(Collected data)
◇ ◇ ◇ ◇ ◇
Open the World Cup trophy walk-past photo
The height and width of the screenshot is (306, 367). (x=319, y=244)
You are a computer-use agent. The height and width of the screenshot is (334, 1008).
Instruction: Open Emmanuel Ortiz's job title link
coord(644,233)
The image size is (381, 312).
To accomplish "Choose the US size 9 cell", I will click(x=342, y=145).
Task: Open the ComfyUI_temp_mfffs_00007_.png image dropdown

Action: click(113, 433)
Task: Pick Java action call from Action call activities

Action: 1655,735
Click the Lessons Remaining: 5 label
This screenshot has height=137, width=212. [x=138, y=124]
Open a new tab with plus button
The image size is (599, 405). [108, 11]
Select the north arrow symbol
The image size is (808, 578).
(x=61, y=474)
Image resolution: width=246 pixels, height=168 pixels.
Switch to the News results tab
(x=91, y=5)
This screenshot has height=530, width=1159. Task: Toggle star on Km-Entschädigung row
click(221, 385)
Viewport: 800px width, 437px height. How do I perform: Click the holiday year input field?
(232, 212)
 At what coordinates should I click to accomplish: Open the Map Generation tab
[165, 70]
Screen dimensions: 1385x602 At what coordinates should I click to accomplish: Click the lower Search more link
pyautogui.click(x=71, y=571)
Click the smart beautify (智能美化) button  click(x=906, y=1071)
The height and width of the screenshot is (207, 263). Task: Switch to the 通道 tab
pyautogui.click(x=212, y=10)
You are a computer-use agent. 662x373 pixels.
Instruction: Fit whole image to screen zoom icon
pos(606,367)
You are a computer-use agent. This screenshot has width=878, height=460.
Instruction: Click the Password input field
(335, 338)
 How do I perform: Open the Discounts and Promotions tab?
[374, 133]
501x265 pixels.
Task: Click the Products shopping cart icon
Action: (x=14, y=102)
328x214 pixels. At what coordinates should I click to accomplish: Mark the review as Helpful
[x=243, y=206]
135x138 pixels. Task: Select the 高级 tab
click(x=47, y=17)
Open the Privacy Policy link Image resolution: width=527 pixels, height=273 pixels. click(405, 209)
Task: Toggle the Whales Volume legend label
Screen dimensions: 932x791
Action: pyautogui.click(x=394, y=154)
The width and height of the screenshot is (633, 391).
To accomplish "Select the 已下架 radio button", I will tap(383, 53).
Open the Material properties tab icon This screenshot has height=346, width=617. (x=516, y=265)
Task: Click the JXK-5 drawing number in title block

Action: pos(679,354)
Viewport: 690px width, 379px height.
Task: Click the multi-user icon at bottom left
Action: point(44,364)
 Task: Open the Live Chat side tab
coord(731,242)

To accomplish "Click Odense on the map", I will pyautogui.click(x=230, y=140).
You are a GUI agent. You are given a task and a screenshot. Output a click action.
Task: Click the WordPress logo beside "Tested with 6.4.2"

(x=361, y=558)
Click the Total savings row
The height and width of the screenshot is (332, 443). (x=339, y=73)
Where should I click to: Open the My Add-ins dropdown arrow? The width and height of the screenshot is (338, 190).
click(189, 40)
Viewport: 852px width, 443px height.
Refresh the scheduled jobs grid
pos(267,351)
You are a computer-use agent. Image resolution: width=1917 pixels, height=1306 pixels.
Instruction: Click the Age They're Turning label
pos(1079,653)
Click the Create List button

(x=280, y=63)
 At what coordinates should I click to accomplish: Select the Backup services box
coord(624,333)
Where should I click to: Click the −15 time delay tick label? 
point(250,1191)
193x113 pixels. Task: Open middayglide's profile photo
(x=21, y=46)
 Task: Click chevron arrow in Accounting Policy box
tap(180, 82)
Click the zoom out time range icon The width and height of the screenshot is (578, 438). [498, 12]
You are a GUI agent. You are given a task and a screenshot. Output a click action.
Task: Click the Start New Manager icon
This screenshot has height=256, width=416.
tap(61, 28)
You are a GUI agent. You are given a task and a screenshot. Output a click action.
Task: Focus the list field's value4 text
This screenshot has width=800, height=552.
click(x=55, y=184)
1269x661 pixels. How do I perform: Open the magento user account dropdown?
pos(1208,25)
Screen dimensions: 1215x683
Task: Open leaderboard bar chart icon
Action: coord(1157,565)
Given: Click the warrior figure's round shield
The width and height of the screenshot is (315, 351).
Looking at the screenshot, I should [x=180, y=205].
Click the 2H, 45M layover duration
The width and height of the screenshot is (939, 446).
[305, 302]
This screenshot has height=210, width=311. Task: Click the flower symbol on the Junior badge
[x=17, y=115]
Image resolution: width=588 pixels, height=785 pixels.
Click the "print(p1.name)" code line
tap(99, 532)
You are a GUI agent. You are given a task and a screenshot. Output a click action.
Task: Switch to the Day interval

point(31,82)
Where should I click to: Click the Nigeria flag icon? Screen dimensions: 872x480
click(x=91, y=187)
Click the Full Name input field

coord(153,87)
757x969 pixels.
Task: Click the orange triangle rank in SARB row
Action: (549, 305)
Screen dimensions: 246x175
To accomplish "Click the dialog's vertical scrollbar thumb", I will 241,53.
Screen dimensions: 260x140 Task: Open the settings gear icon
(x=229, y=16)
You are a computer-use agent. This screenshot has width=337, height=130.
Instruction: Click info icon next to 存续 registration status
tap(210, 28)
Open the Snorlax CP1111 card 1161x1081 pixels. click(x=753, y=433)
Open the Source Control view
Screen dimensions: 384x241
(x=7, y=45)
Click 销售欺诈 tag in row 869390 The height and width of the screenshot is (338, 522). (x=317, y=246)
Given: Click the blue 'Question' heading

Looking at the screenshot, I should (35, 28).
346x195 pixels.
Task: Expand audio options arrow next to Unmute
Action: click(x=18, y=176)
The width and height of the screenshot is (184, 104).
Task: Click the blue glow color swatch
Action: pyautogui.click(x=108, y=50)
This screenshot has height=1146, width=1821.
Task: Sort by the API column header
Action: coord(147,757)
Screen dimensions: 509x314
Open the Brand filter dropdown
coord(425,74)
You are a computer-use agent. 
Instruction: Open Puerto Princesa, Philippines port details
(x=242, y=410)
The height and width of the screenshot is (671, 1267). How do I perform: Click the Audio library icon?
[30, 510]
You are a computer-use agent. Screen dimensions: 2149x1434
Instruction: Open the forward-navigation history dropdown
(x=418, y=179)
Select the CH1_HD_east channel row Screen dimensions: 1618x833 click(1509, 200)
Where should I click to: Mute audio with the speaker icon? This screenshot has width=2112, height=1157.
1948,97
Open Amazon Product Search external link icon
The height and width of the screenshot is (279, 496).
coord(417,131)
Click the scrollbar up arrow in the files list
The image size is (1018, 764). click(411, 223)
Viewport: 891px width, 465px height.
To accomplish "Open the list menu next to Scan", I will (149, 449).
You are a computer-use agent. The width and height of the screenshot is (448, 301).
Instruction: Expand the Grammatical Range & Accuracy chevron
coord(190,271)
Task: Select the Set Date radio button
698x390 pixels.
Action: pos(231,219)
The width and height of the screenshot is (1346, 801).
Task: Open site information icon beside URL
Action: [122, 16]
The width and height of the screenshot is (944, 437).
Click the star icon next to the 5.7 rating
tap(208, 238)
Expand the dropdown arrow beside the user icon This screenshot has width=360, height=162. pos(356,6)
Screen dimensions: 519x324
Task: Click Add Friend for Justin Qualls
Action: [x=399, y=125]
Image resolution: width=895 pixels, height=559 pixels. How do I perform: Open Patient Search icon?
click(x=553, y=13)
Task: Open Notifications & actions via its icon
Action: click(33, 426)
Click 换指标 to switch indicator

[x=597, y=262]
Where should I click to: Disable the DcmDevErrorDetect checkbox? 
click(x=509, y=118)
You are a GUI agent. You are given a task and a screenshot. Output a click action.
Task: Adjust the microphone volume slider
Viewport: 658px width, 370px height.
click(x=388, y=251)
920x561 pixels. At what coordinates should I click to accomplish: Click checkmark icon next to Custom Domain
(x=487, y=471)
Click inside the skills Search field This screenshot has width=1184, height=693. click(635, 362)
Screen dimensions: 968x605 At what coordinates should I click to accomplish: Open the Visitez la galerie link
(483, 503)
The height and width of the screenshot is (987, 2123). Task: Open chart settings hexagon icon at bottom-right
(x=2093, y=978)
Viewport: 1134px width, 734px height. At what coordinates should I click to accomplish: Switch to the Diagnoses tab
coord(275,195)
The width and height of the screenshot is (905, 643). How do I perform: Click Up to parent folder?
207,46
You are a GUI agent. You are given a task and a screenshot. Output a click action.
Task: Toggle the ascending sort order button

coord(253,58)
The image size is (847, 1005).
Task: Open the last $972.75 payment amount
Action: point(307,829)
◇ ◇ ◇ ◇ ◇
- **Given request**
Write out, unchanged, the lines from the one holding "Click the Total savings row" through the one holding "click(x=91, y=187)", with both end lines included.

- **Exercise answer**
Click the Total savings row
The height and width of the screenshot is (332, 443). (x=339, y=73)
Where should I click to: Open the My Add-ins dropdown arrow? The width and height of the screenshot is (338, 190).
click(189, 40)
Viewport: 852px width, 443px height.
Refresh the scheduled jobs grid
pos(267,351)
You are a computer-use agent. Image resolution: width=1917 pixels, height=1306 pixels.
Instruction: Click the Age They're Turning label
pos(1079,653)
Click the Create List button

(x=280, y=63)
 At what coordinates should I click to accomplish: Select the Backup services box
coord(624,333)
Where should I click to: Click the −15 time delay tick label? 
point(250,1191)
193x113 pixels. Task: Open middayglide's profile photo
(x=21, y=46)
 Task: Click chevron arrow in Accounting Policy box
tap(180, 82)
Click the zoom out time range icon The width and height of the screenshot is (578, 438). [498, 12]
You are a GUI agent. You are given a task and a screenshot. Output a click action.
Task: Click the Start New Manager icon
This screenshot has height=256, width=416.
tap(61, 28)
You are a GUI agent. You are given a task and a screenshot. Output a click action.
Task: Focus the list field's value4 text
This screenshot has width=800, height=552.
click(x=55, y=184)
1269x661 pixels. How do I perform: Open the magento user account dropdown?
pos(1208,25)
Screen dimensions: 1215x683
Task: Open leaderboard bar chart icon
Action: coord(1157,565)
Given: Click the warrior figure's round shield
The width and height of the screenshot is (315, 351).
Looking at the screenshot, I should [x=180, y=205].
Click the 2H, 45M layover duration
The width and height of the screenshot is (939, 446).
[305, 302]
This screenshot has height=210, width=311. Task: Click the flower symbol on the Junior badge
[x=17, y=115]
Image resolution: width=588 pixels, height=785 pixels.
Click the "print(p1.name)" code line
tap(99, 532)
You are a GUI agent. You are given a task and a screenshot. Output a click action.
Task: Switch to the Day interval

point(31,82)
Where should I click to: Click the Nigeria flag icon? Screen dimensions: 872x480
click(x=91, y=187)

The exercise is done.